When I signed up for AA*, it was with the understanding that they were going to fix me. Although I’d mostly pulled my shit together from the outside, on the inside I was a mess. I felt suffocated by shame, terrified of actually experiencing real emotion, and mostly just broken. Oh, and I was completely devoid of effective coping mechanisms.

Drinking was my coping mechanism, and it landed me in meetings with an oddball bunch of folks who drank bad coffee.

I liked those oddballs though, because they didn’t find my obsession with alcohol or my inability to stop drinking once I’d started strange in the slightest. And they told me I never again had to be the person I’d been when I was drinking.

That felt like being born again.

Part of what they laid out for me was that I never had to pick up a drink again, as long as I followed the 12-steps. And continued going to meetings. Like, forever.

A couple competing things were going on for me during the first 2 years of sobriety: I never felt really at-home in AA (which made me feel like a complete loser, because folks are always saying how they never felt at home anywhere until they walked in the rooms of AA. Huh. I didn’t feel at home there, either. So what was wrong with me?), and I had a couple sponsor relationships that were pretty damaging (which is tough because your sponsor is supposed to walk you through the 12-steps, and you have to trust them in order for that to be a possibility). Oh, and I was hella stubborn… as I’ve always been.

So, after 2 years I quit AA. Cold-turkey. No sponsor. No meetings.

But here’s the thing: I’ve always been a spiritually-oriented person, so I stayed committed to spiritual practice. I’ve also been in and out of therapy since I got sober. And I talk about recovery a lot.

I never neglected my recovery. I wasn’t “white knuckling it.” I was working to stay sober by constantly examining the patterns in my life, exploring my lack of coping mechanisms and trying to implement ones that wouldn’t blow up my life, and taking a hard look at the need for escape that made me want to drink in the first place.

But even after 11 years, I don’t consider myself “recovered.” Because, although I’ve never picked up a drink or drug again, I’ve got these addict behaviors that can creep out from time to time. I think of them as relapse light. They can be incredibly destructive. And they’re insidious.

When I was about 5 years sober, I had been a stay-at-home mom for 3 years. For me, staying at home was one of the most beautiful, mind-numbing, joyful, isolating experiences of my life. It was so beautiful and so horrible at the same time that my mind almost melts when I think about it even now.

I am grateful for the time I got with our daughter. And I wouldn’t trade it. But it was excruciatingly hard.

I think we’ve already covered the idea that my coping mechanisms can be iffy. During the hard and seemingly interminable toddler years, I did not pick up a drink. But what I did do was lose myself in an incredibly emotionally entangling toxic friendship.
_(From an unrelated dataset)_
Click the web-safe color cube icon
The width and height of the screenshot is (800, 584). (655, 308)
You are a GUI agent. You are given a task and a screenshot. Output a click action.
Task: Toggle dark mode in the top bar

This friendship was obsessive escapism–and it fed this minor messiah complex I’ve nursed since I was a kid.

Relapse light.

Instead of dealing with my shit, I was escaping. And getting unentangled from that relationship was emotionally messy, logistically awkward, and shame-inducing.

It also showed me I had more work to do in my recovery.
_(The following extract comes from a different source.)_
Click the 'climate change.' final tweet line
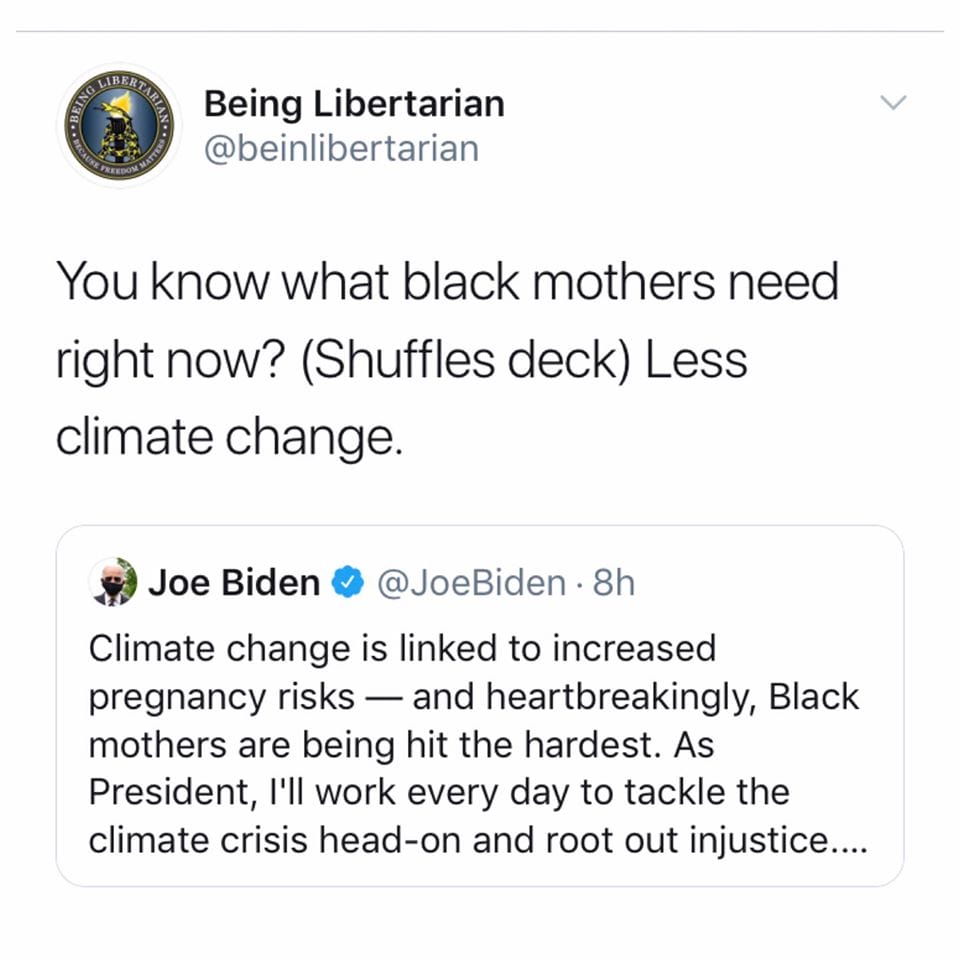(229, 438)
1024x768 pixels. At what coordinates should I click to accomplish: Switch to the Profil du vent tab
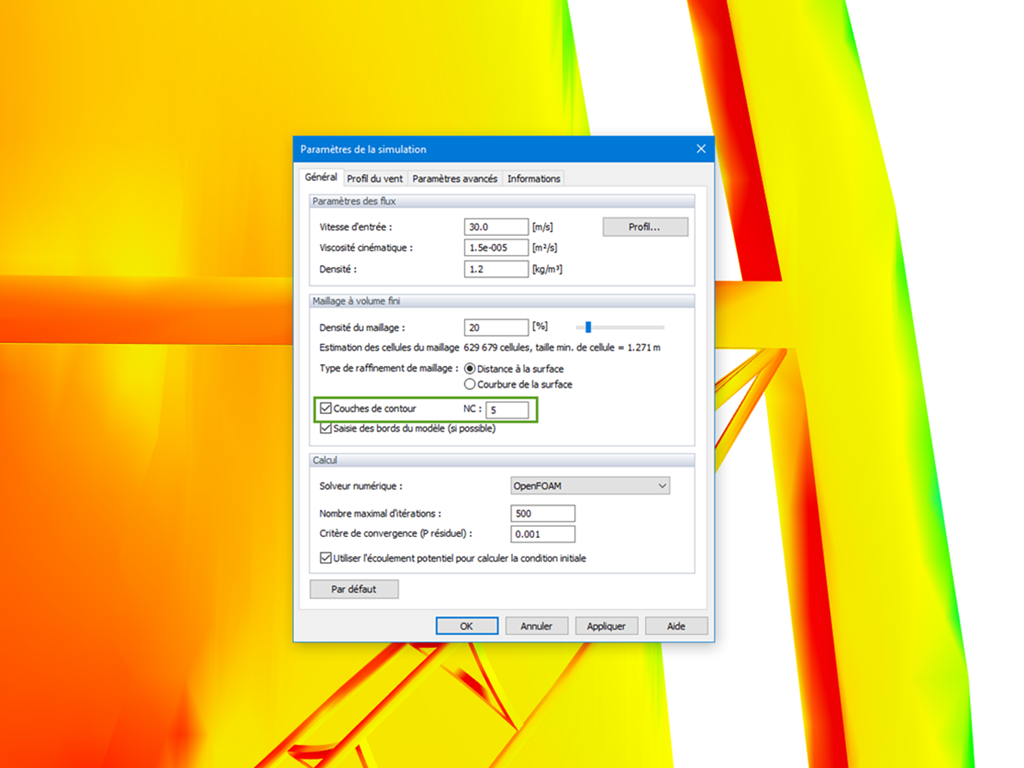pyautogui.click(x=374, y=178)
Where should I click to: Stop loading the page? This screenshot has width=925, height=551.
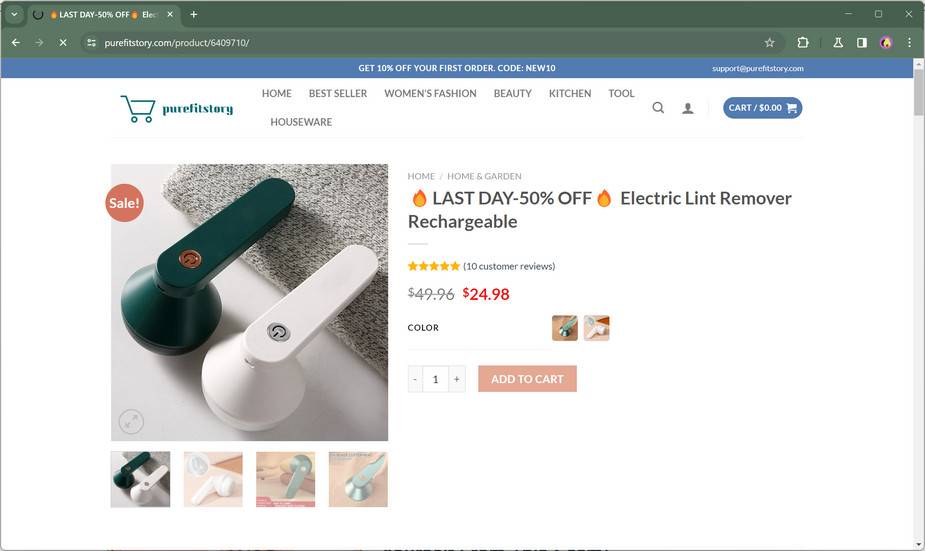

I don’t think it’s inevitable that relapse is part of recovery. If I’d ever believed it was, I don’t think I would’ve put in the work to get sober. But building a recovery that is joyful and full of growth and exploration means looking at the other ways that relapse light can happen–and addressing those openly and without shame when they arise.

And just acknowledging the way that old behaviors have caused chaos in my life makes me more compassionate towards folks for whom relapse with drugs or alcohol is part of the journey.

AA did fix me. Or, maybe more accurately, AA helped me face the idea that I was powerless over alcohol. And that’s a fact for me.

But I do find power in taking control of my own recovery, in finding what works, and in creating real coping mechanisms that allow me to move through the world with more grace and ease.

And god knows I surely needed more grace and ease. Don’t we all?

*You don’t really have to sign up. But you do have to show up.

**I’m reading The 12-Step Buddhist, which spawned all these recovery musings.